Y el sistema español de familia no constituye una excepción.
Cuanto más complejo se vuelve un procedimiento, más difícil resulta alcanzar acuerdos.
Cuantos más actores intervienen, más difícil resulta restaurar la confianza.
Cuanto más se prolonga el litigio, más profundas se vuelven las heridas.
Por eso muchas asociaciones de padres separados comenzaron a denunciar hace años que el sistema parecía funcionar mejor gestionando conflictos que resolviéndolos.
La observación puede resultar incómoda.
Pero merece ser tomada en serio.
LA PREGUNTA FINAL
Después de cuarenta años de expansión burocrática, de informes, protocolos, equipos técnicos, puntos de encuentro y procedimientos cada vez más complejos, la pregunta continúa siendo extraordinariamente simple.
¿Los hijos están hoy más cerca de sus padres y de sus madres?
¿O están más lejos?
Porque ésa es la única medida verdaderamente importante.
Todo lo demás son instrumentos.
Y cuando los instrumentos terminan dificultando aquello que deberían proteger, ha llegado el momento de replantear el sistema desde sus cimientos.
Volver al favor filii.
Volver a la mediación.
Volver a la cooperación parental.
Volver al sentido común.
Y recordar algo que nunca debió olvidarse:
los hijos no necesitan más instituciones.
Necesitan más padre y más madre.
VIII. CÓMO RECONSTRUIR EL FAVOR FILII

Después de más de cuarenta años de experiencia acumulada, una conclusión resulta difícil de evitar.
El problema no consiste únicamente en determinadas leyes.
Ni únicamente en determinados jueces.
Ni únicamente en determinados informes.
El problema es más profundo.
Afecta a la filosofía misma sobre la que se ha construido buena parte del sistema.
Durante décadas se ha partido de una pregunta equivocada.
¿Con cuál de los progenitores deben quedarse los hijos?
Y quizá ése haya sido el error original.
Porque la verdadera pregunta debería haber sido otra.
¿Cómo garantizar que los hijos sigan teniendo padre y madre después de la ruptura?

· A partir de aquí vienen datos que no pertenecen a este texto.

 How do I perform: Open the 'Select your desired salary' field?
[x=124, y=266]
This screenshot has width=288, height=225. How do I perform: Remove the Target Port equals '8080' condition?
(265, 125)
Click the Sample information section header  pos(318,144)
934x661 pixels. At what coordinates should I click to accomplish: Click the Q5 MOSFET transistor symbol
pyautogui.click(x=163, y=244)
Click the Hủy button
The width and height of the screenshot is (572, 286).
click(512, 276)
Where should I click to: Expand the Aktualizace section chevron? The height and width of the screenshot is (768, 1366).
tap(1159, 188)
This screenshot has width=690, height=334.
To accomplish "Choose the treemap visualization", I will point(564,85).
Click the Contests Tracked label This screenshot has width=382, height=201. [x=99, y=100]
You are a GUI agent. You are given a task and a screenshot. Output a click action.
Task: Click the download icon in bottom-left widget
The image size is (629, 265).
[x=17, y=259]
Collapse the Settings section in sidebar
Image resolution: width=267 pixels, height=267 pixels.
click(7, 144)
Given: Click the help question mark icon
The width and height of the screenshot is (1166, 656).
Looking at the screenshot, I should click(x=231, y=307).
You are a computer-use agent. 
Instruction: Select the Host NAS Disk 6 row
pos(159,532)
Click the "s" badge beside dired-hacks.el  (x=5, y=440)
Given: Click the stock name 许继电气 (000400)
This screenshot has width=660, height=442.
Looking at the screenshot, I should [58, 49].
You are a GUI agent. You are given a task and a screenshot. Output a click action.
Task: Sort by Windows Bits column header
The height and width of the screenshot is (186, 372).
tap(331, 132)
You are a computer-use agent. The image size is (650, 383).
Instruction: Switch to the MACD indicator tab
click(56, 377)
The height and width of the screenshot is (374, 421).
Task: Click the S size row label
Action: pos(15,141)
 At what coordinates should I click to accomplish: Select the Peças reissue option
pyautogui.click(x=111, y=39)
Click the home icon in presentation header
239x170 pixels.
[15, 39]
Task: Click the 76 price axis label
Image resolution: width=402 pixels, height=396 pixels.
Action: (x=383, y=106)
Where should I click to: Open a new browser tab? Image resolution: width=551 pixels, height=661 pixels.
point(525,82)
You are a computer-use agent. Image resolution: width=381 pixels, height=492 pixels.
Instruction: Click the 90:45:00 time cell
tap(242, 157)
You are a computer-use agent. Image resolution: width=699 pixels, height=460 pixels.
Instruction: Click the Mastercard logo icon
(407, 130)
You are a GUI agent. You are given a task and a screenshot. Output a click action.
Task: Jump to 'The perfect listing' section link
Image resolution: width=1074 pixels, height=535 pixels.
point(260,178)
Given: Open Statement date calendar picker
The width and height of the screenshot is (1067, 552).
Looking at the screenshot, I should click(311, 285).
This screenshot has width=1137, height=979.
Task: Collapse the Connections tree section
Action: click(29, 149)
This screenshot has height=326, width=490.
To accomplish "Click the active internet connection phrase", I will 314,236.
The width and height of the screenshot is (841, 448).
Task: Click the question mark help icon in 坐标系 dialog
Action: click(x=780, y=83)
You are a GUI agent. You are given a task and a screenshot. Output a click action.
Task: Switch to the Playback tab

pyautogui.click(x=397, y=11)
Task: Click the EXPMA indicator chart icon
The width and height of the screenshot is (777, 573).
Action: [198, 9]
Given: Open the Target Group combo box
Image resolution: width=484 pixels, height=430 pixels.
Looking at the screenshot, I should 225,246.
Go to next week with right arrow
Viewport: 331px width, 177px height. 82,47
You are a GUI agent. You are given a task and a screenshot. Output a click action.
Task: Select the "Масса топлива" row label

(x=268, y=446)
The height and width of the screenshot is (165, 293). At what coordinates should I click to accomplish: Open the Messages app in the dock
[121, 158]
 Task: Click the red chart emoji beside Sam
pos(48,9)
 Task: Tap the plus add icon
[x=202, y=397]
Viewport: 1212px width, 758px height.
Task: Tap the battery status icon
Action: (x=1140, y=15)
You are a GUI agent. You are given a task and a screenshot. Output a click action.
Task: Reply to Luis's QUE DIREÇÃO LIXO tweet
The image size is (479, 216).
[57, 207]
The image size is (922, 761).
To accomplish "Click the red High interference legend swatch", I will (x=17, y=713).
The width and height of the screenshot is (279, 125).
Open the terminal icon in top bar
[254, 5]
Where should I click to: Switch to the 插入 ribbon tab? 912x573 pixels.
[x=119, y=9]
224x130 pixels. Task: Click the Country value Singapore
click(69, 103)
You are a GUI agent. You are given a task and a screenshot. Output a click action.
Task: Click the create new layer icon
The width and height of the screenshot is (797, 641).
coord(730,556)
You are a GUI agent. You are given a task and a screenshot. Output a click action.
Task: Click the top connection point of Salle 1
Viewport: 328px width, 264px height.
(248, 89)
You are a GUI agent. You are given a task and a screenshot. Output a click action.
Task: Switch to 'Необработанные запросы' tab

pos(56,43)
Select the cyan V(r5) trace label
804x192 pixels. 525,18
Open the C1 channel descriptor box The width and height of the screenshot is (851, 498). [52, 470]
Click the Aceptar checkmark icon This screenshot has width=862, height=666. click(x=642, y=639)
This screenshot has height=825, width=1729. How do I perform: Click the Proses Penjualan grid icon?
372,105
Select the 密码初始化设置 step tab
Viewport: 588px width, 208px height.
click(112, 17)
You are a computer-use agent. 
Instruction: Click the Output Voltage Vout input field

Parece una diferencia pequeña.
No lo es.
De esa diferencia dependen millones de vidas.
CAMBIAR LA PREGUNTA
Durante décadas el sistema ha discutido sobre custodias.
Sobre visitas.
Sobre estancias.
Sobre calendarios.
Sobre horarios.
Sobre intercambios.
Sobre procedimientos.
Y ha olvidado lo esencial.
Los hijos no necesitan un calendario.
Necesitan a sus padres.
Los hijos no necesitan un régimen de visitas.
Necesitan relaciones familiares estables.
Los hijos no necesitan más procedimientos.
Necesitan menos conflicto.
Por eso cualquier reforma seria debe comenzar modificando la pregunta fundamental.
No se trata de decidir quién gana.
Se trata de evitar que los hijos pierdan.
LA MEDIACIÓN FAMILIAR OBLIGATORIA
Ésta fue una de las primeras reivindicaciones planteadas hace más de veinticinco años por numerosas asociaciones de padres separados y organizaciones defensoras de la custodia compartida.
Y continúa siendo una de las más importantes.
Cuando existen hijos menores, la mediación debería preceder al litigio.
Siempre que no existan circunstancias excepcionales que lo impidan.
No para imponer acuerdos.
No para forzar reconciliaciones imposibles.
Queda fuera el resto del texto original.